The reality is, we need a vaccine or a government with South Korean levels of competency. It shouldn't be necessary to lockdown for these lengths of time if test and trace is working efficiently. However if we can't sort that out then we're looking at carnage without lockdown. No, that's not too strong a word-watch an ICU nurse's account of what it's like in there before you start awarding penalties for mongering. Go and work in a care home and decide how scared you are and how complacent you think others should feel. Death from covid is by no means a rare, tolerable or normal aspect of life and it doesn't 'just' happen to the vulnerable.
So if you're asking, do I have so little faith in the government that I don't think they can sort out test and trace....I couldn't have less faith in the government's competence. I don't think they could find their way out of a paper bag. That's why I might consider locking down for that length of time. Also, like most of people, I have family members who are apparently fit and healthy but now would be considered at risk.

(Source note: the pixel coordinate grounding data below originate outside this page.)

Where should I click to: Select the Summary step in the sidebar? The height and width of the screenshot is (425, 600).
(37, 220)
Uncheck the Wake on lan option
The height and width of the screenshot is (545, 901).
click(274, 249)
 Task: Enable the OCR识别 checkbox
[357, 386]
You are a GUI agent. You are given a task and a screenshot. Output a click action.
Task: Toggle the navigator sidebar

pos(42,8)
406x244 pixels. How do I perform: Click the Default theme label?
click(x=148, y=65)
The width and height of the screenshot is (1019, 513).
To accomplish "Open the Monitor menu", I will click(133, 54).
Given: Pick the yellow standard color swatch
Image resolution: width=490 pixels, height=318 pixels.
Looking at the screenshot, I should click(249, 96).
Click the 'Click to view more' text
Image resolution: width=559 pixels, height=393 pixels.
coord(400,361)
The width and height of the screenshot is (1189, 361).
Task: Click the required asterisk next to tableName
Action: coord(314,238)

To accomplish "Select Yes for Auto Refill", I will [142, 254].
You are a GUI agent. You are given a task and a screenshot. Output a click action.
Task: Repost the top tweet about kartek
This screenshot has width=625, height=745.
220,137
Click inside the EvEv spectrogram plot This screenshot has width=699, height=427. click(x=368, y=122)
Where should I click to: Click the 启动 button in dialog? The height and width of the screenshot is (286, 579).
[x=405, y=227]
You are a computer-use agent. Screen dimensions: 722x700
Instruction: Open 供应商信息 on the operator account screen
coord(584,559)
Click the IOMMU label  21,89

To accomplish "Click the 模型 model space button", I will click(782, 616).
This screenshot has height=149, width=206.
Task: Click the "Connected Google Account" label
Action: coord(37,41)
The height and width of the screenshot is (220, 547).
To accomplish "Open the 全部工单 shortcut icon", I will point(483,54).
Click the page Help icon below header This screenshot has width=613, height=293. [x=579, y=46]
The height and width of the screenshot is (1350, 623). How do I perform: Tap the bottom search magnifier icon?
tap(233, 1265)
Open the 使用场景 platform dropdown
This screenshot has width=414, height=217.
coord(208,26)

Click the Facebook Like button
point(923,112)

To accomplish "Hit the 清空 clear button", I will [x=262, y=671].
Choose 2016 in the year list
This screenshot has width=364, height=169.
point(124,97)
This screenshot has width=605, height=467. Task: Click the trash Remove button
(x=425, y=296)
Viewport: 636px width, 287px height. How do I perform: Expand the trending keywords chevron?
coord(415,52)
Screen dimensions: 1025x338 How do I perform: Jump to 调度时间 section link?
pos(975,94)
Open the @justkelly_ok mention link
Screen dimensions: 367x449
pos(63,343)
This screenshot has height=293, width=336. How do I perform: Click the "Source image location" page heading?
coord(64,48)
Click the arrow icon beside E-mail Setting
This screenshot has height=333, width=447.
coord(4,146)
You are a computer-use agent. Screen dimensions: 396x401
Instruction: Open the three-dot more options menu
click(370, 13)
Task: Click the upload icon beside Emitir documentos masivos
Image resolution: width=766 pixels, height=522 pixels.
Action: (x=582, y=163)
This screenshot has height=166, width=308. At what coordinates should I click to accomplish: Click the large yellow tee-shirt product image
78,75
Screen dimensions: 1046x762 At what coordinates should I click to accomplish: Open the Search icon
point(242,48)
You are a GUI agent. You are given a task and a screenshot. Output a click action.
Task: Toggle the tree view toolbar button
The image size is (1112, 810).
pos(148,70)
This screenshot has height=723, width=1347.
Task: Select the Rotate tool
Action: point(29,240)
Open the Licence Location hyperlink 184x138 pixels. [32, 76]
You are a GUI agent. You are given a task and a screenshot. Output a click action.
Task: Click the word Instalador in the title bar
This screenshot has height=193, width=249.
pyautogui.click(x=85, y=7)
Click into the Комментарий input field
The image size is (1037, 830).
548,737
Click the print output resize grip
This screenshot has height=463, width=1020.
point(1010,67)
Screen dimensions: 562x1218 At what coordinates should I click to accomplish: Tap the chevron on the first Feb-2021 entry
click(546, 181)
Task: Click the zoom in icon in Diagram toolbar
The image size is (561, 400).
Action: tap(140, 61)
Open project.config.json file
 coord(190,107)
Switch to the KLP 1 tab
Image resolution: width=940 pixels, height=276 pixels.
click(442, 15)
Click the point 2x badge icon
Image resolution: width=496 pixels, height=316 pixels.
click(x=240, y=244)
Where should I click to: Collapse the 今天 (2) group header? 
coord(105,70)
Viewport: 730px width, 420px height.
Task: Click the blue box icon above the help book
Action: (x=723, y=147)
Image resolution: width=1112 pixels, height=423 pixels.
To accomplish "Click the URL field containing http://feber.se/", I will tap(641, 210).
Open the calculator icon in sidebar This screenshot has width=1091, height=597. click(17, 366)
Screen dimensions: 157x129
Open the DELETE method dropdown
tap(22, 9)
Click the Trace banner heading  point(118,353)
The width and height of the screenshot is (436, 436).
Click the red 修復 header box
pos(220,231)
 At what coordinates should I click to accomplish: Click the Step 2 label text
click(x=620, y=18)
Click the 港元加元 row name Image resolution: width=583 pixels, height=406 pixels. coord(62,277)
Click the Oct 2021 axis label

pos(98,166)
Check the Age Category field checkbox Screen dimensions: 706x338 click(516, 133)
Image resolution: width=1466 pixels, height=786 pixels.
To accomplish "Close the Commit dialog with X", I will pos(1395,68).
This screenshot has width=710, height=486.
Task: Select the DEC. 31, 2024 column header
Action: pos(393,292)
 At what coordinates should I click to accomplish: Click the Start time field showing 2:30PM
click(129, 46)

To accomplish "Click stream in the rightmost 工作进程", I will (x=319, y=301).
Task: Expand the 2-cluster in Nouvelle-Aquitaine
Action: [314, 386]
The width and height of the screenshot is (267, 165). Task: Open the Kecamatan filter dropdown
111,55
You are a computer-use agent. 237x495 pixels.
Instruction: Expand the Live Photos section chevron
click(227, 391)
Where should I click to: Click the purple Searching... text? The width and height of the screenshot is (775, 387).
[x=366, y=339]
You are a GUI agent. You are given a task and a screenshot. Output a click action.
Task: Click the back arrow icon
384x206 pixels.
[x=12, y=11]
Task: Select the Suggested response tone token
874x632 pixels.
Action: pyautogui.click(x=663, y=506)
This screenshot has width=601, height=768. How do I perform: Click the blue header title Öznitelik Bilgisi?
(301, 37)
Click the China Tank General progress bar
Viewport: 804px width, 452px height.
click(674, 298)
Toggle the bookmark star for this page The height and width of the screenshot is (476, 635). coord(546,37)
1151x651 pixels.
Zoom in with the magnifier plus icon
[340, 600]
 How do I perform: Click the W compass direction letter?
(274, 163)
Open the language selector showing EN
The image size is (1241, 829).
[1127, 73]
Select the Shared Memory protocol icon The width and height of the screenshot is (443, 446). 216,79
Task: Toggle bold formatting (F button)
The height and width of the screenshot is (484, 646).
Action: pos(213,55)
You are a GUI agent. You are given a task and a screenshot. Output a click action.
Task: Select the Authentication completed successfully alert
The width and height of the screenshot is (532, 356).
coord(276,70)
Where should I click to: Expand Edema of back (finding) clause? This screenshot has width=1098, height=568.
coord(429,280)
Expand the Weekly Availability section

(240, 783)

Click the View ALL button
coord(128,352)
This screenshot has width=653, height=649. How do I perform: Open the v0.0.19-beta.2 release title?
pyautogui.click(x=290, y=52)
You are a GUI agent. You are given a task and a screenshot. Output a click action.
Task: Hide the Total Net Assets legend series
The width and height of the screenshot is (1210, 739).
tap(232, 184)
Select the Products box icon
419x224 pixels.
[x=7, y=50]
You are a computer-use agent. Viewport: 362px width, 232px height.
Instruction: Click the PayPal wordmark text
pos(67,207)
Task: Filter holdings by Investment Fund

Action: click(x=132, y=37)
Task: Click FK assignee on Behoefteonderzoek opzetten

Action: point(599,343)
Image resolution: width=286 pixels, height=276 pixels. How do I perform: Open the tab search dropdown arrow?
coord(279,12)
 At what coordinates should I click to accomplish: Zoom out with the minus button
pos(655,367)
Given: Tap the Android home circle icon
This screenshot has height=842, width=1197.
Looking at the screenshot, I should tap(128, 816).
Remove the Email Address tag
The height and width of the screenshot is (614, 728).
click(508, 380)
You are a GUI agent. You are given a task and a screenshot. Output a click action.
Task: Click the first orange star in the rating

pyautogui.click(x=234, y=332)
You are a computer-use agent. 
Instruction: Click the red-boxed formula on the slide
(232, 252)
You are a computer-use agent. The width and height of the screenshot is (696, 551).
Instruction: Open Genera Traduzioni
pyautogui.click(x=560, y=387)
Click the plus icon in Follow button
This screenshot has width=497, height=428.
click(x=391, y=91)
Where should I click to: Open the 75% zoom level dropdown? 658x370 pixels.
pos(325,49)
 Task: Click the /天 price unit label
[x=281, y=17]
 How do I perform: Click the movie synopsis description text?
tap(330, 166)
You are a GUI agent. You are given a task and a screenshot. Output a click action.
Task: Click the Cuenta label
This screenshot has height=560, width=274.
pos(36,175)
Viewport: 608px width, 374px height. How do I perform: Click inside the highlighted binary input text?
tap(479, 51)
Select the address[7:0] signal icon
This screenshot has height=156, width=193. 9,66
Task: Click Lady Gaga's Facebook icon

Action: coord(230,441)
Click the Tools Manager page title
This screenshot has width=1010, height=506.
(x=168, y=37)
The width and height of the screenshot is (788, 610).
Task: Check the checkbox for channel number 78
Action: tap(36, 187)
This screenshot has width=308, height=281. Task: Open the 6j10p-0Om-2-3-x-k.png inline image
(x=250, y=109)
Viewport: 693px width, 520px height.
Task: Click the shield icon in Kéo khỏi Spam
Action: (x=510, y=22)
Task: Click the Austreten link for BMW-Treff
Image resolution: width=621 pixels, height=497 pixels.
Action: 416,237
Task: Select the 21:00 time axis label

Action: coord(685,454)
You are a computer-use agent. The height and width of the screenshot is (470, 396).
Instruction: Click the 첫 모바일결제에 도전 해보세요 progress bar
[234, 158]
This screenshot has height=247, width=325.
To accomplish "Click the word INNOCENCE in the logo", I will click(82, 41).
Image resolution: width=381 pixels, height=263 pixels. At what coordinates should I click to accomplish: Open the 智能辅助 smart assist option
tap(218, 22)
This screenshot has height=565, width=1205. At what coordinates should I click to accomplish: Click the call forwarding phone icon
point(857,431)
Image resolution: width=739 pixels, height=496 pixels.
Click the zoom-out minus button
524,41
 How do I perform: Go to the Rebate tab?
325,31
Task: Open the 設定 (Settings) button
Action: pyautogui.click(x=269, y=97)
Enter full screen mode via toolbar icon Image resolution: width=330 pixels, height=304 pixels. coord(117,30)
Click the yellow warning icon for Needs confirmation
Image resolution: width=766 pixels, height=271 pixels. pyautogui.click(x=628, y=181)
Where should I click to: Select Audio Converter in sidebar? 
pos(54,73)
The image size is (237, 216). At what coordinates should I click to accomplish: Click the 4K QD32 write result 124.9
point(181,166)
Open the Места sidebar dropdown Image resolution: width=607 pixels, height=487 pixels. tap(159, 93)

The fact that covid can redefine what vulnerability means should be a watching to anyone wishing to think of it as trivial. Across the population, it's so infectious and complications occur so often that it's not even manageable.
People seem to forget that we once had to 'lockdown' routinely if we'd been exposed to an illness with potentially serious consequences, causing great inconvenience. It was called quarantine and we just had to suck it up. You would have been run out of town for trotting down the high street saying you had scarlet fever but any one person's chances of dying from it were low and anyway, death was normal. But what else can we expect in a society where people are so absorbed with their own preoccupations that teachers routinely have to deal with outbreaks of d and v because some parents don't like the d and v rule? We're clearly expert at burying our heads in the sand when it comes to public health and preventative medicine.